Ein kleiner Bauer nimmt es mit dem mächtigen Landwirtschaftskonzern Monsanto auf und setzt dabei seine gesamte Existenz aufs Spiel. Die Handlung von „Percy“ wirkt zunächst aufgewärmt und erinnert an „Erin Brockovich“. Sehenswert ist das Biopic mit Christopher Walken dennoch.

Es ist eine Geschichte, die es bereits häufig in unterschiedlicher Form im Kino zu sehen gab: Ein Otto Normalbürger nimmt es mit einem Großkonzern auf und spielt David gegen Goliath. Die Erfolgsaussichten sind gering, der Einsatz äußerst hoch. Genau so eine Geschichte erzählt Regisseur Clark Johnson (66) mit seiner Filmbiografie „Percy“, die am 1. Juli in den deutschen Kinos startet. Sie weckt Erinnerungen an „Erin Brockovich“ (2000) und ist wie das Oscar-prämierte Justizdrama äußerst sehenswert – insbesondere dank einer perfekt ausgewählten Starbesetzung.

Worum es geht: Der Fall Percy Schmeiser vs. Monsanto

Was tun, wenn ein Großkonzern einen wegen Diebstahls auf Schadensersatz verklagt? Genau diese Frage muss sich Percy Schmeiser (Christopher Walken, 78) stellen, als er ein Schreiben des Chemieriesen Monsanto auf seiner kanadischen Farm erhält. Monsanto beschuldigt ihn, anstelle des eigenen Saatgutes den genmanipulierten Raps der Firma auf seinen Feldern auszusäen, der gegen ein bestimmtes Unkrautvernichtungsmittel resistent ist. Obwohl die Chancen für den 70-Jährigen schlecht stehen, lässt er sich nicht einschüchtern und zieht mit Hilfe eines lokalen Anwalts (Zach Braff, 46) vor Gericht. Unterstützung erhält er von seiner Frau (Roberta Maxwell, 80) und einer Umweltaktivistin (Christina Ricci, 41).
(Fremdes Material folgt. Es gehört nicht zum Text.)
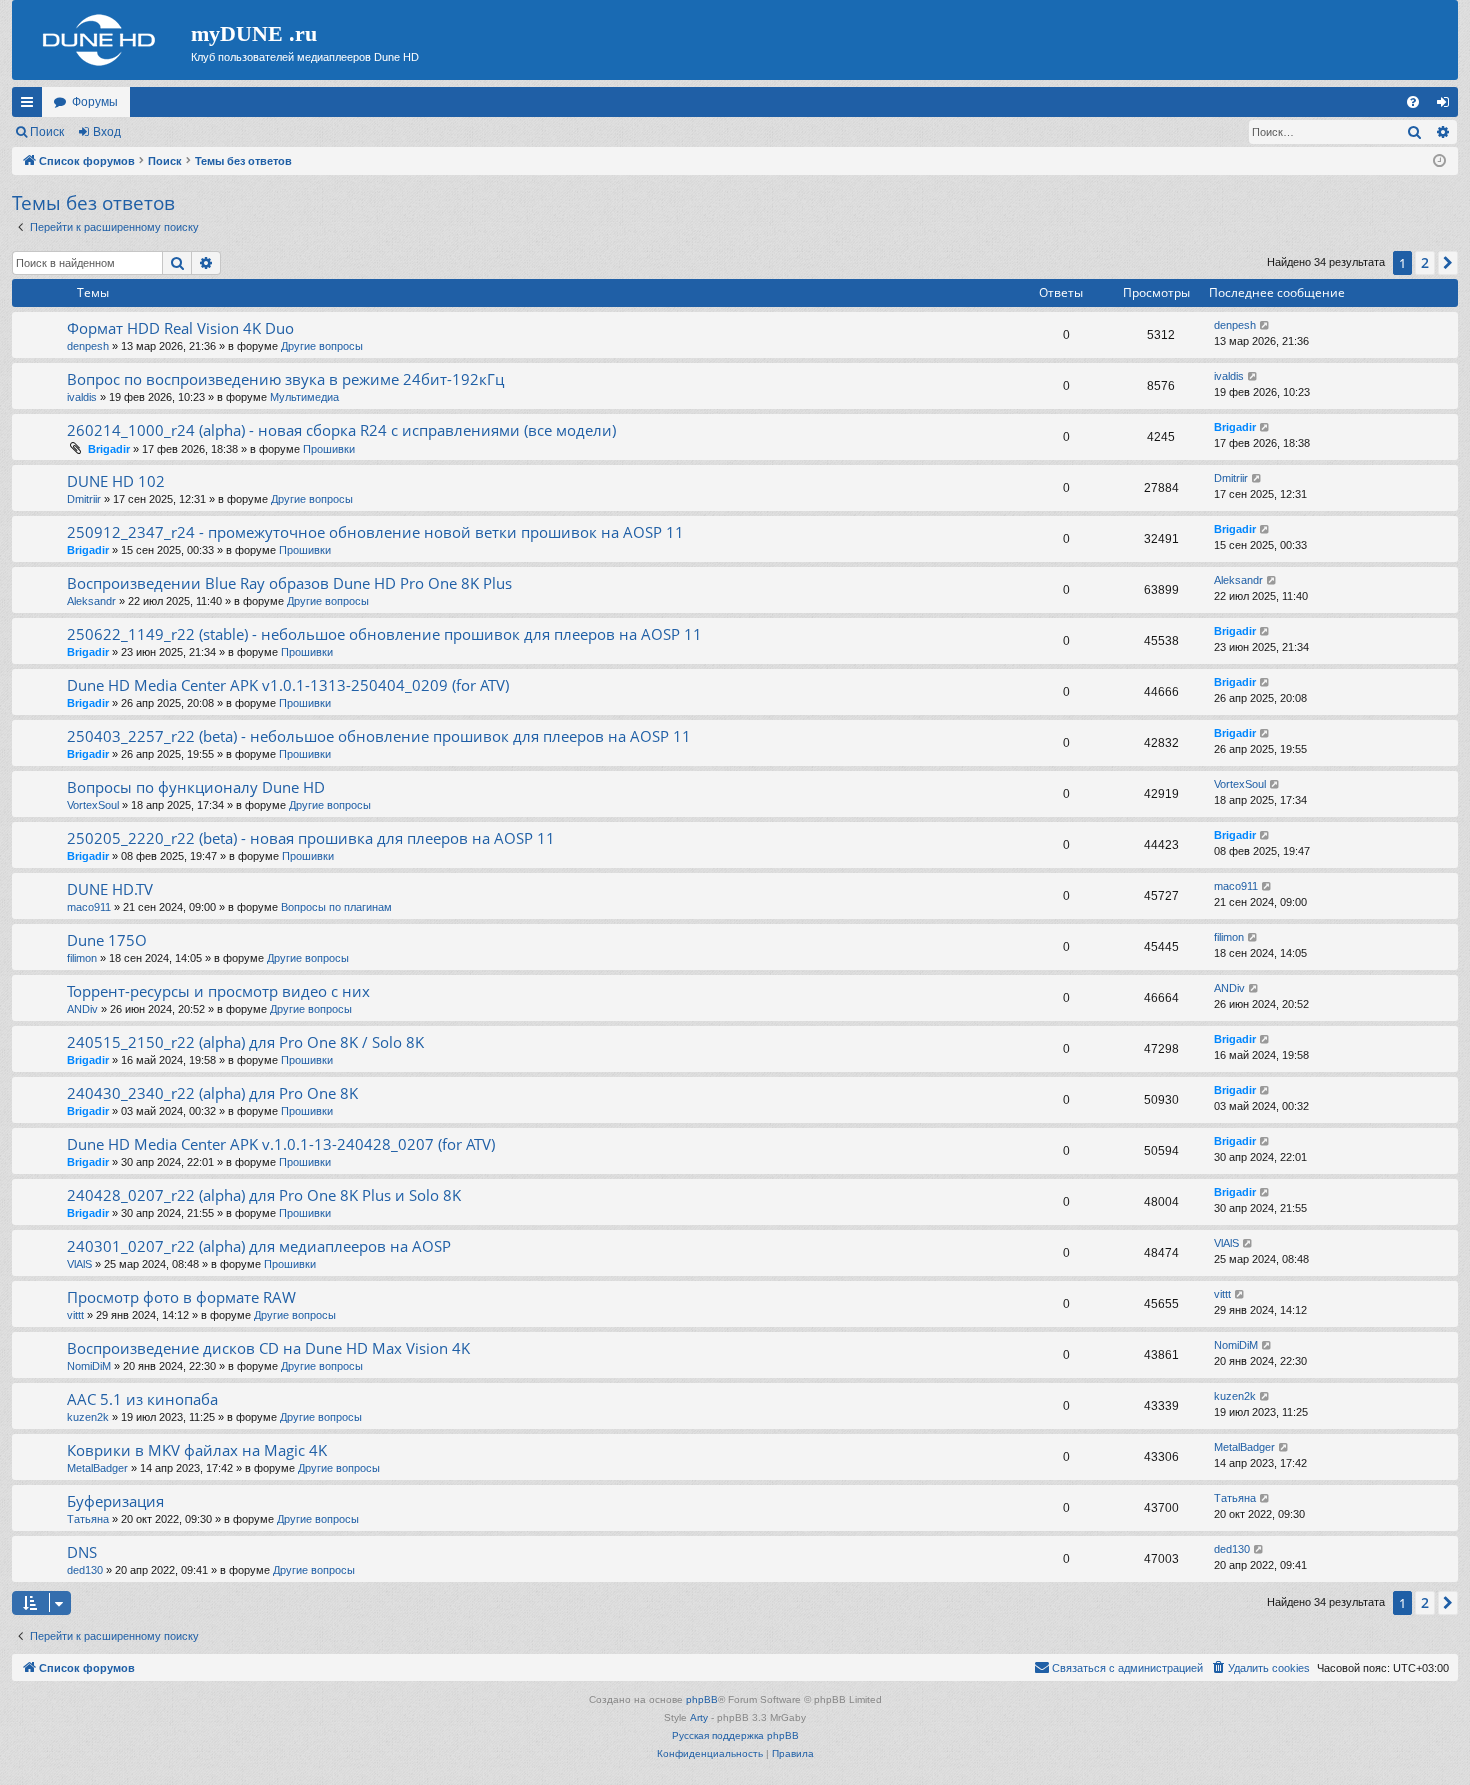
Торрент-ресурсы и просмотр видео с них (218, 991)
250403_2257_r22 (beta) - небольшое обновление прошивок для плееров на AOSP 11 (379, 736)
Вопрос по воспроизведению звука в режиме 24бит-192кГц (285, 379)
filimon (82, 958)
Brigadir (109, 449)
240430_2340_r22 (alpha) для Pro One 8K (212, 1093)
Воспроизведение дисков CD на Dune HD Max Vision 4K (268, 1348)
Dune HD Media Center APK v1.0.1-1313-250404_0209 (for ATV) (288, 685)
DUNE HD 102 (116, 481)
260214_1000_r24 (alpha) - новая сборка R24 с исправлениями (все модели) (341, 430)
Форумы (95, 102)
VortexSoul (93, 805)
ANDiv (82, 1009)
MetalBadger (97, 1468)
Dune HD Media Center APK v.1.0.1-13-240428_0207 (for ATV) (281, 1144)
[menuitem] (1413, 102)
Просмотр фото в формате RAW (181, 1297)
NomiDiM (89, 1366)
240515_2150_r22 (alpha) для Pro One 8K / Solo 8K (245, 1042)
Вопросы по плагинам (336, 907)
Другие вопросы (322, 346)
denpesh (88, 346)
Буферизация (115, 1501)
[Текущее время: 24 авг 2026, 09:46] (1439, 161)
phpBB (702, 1699)
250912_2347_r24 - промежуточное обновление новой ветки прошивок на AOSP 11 (375, 532)
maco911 (89, 907)
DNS (82, 1552)
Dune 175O (107, 940)
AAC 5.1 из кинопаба (142, 1399)
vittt (75, 1315)
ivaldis (82, 397)
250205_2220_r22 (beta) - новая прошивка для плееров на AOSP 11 (311, 838)
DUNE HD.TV (110, 889)
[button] (1448, 263)
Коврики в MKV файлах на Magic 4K (197, 1450)
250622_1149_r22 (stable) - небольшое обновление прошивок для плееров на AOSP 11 (384, 634)
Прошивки (329, 449)
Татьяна (88, 1519)
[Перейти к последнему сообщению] (1265, 325)
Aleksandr (91, 601)
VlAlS (79, 1264)
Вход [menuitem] (1447, 106)
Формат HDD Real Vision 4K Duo (180, 328)
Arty (699, 1717)
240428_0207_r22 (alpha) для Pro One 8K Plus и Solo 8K (264, 1195)
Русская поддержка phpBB (735, 1735)
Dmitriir (84, 499)
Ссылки (31, 106)
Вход (107, 132)
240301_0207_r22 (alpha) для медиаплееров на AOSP (259, 1246)
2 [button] (1425, 262)
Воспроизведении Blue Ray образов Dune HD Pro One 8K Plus (289, 583)
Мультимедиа (304, 397)
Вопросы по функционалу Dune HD (196, 787)
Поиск (47, 132)
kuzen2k (88, 1417)
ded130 (85, 1570)
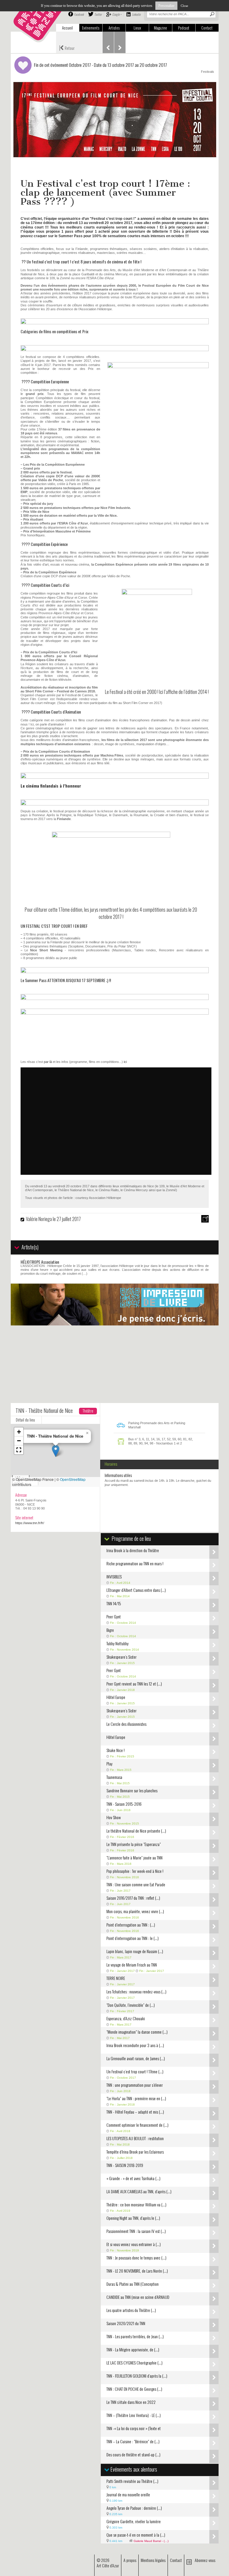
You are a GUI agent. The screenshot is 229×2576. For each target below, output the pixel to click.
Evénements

Durch seinen mehrjährigen Rechtsstreit mit Monsanto, der 1998 begann und es bis vor das Oberste Gericht Kanadas schaffte, wurde Percy Schmeiser (1931-2020) zu einer Symbolfigur im Kampf kleiner, unabhängiger Bauern um ihre Rechte. Ob Schmeiser den Film über seinen mutigen Einsatz noch sehen konnte, ist unklar. Denn der deutschstämmige Saatgutzüchter verstarb im vergangenen Oktober mit 89 Jahren vier Tage vor dem offiziellen Kinostart in seiner Heimat Kanada. Bereits 2007 erhielt er den „Alternativen Nobelpreis“, 2010 verlieh der Bund Naturschutz Bayern ihm und seiner Frau zudem den Bayerischen Naturschutzpreis.

Oscarpreisträger Christopher Walken und Zach Braff stechen hervor

Altstar Christopher Walken („Catch Me If You Can“, 2002) verkörpert den selbsternannten „Saatgutsammler“ Schmeiser genau so, wie man sich den Traditionsbauern vorstellt – kämpferisch, dickköpfig, still leidend. Man sieht ihm an, dass er die Welt nicht mehr versteht, wenn er mit seinem alten Dodge (mit „Percy“-Kennzeichen) zum Rapsfeld seines Freundes Alton (Adam Beach, 48) fährt und beobachtet, wie Monsanto-Mitarbeiter unerlaubt Proben sammeln. Dann greift er auch mal zur Flinte, um den Einschüchterungsversuch des Großkonzerns zu stoppen. Aktivistin und Spendensammlerin Rebecca (Ricci) gegenüber betont er zunächst, „kein Fall für die Wohlfahrt“ zu sein. Der stolze Mann will seine Angelegenheiten selbst regeln.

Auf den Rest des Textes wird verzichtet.